## Goal
Copy everything from the line containing "Expand the name box dropdown" down to the line containing "click(x=89, y=61)", both included, keeping every line in full. Scale each coordinate in the answers by 1.95, rounding to whole numbers with halves going up, and leave the pictures out.

## Data for the task
Begin

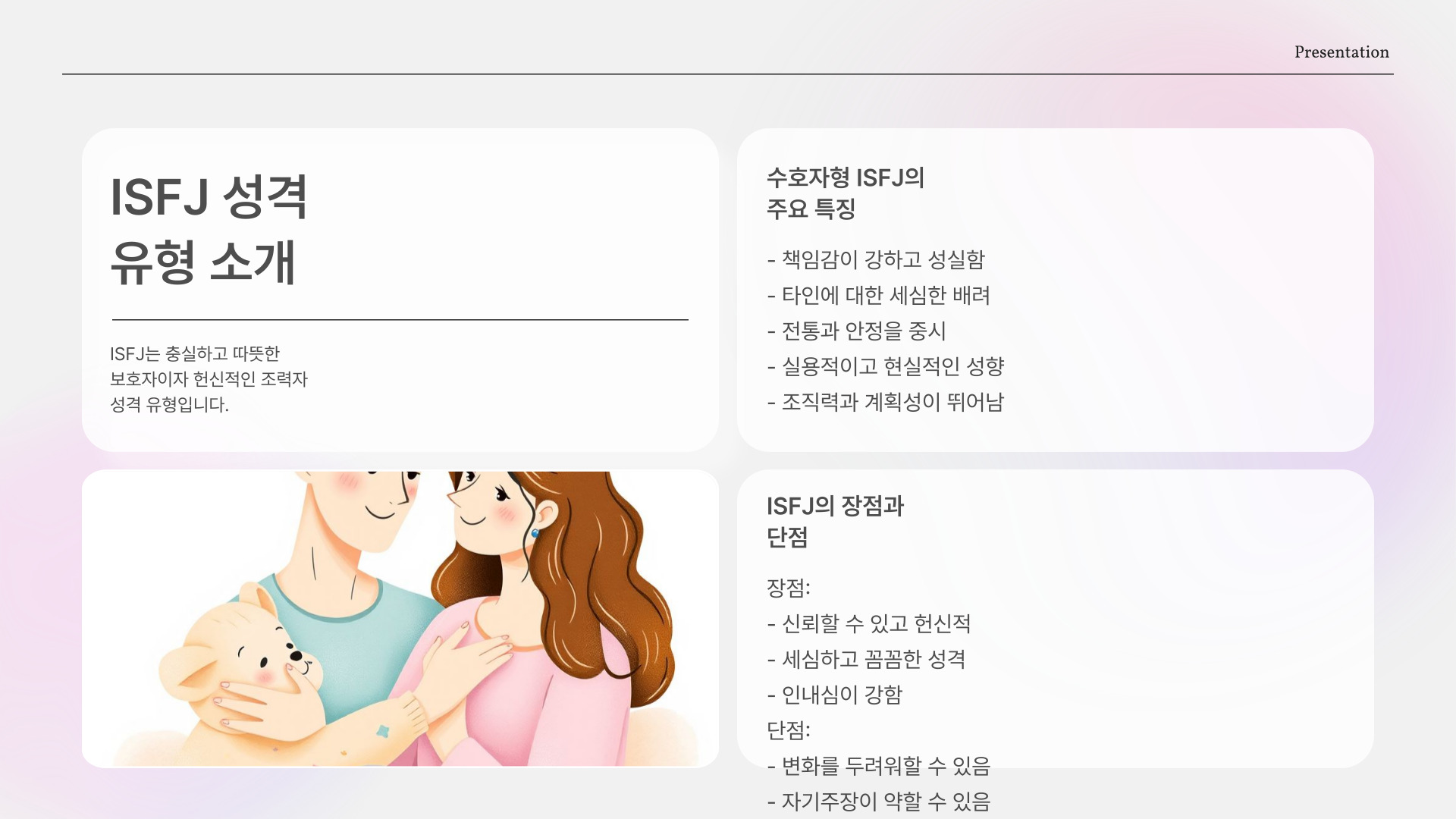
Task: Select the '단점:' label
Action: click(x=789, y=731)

End
Begin

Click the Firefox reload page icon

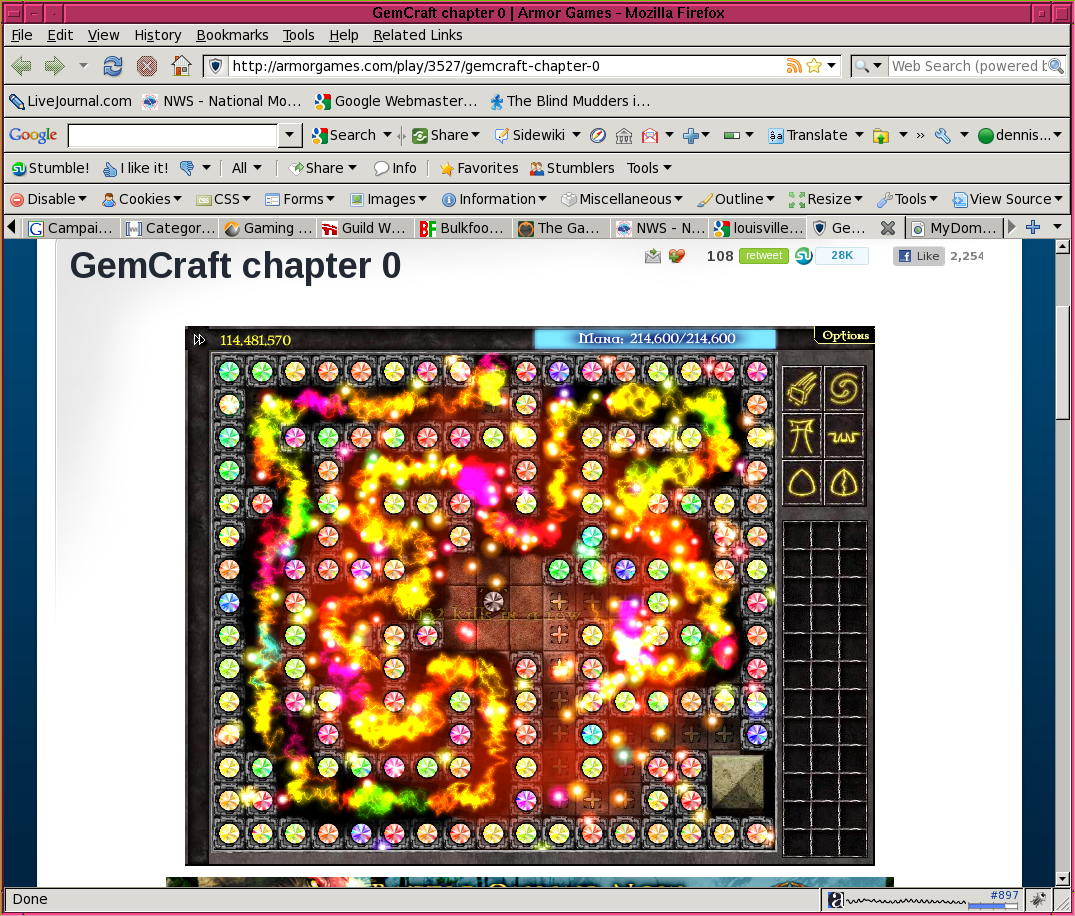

End
Begin

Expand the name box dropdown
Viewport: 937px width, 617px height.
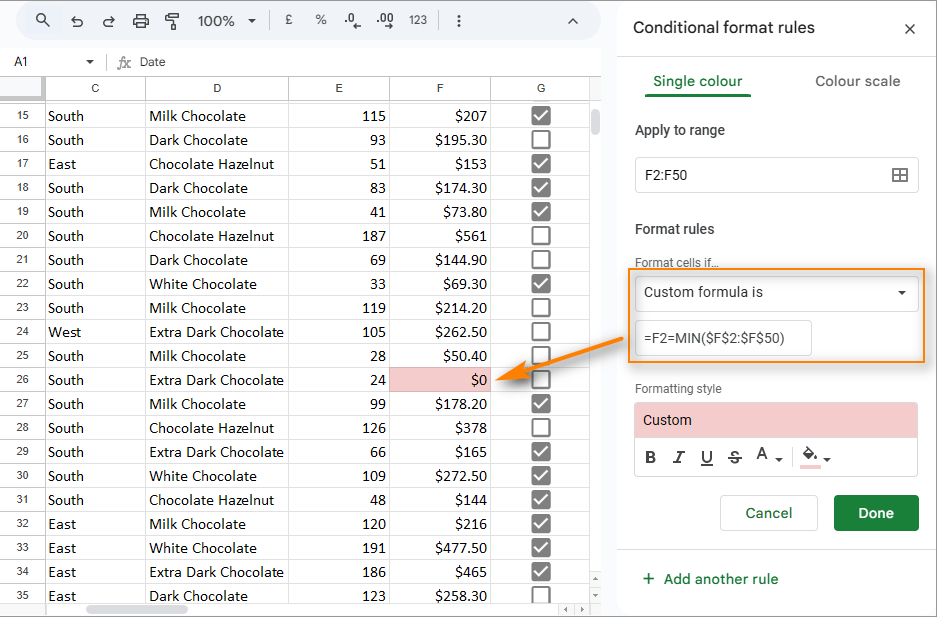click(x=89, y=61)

End

## Answer to this task
Expand the name box dropdown
Viewport: 937px width, 617px height.
click(x=174, y=119)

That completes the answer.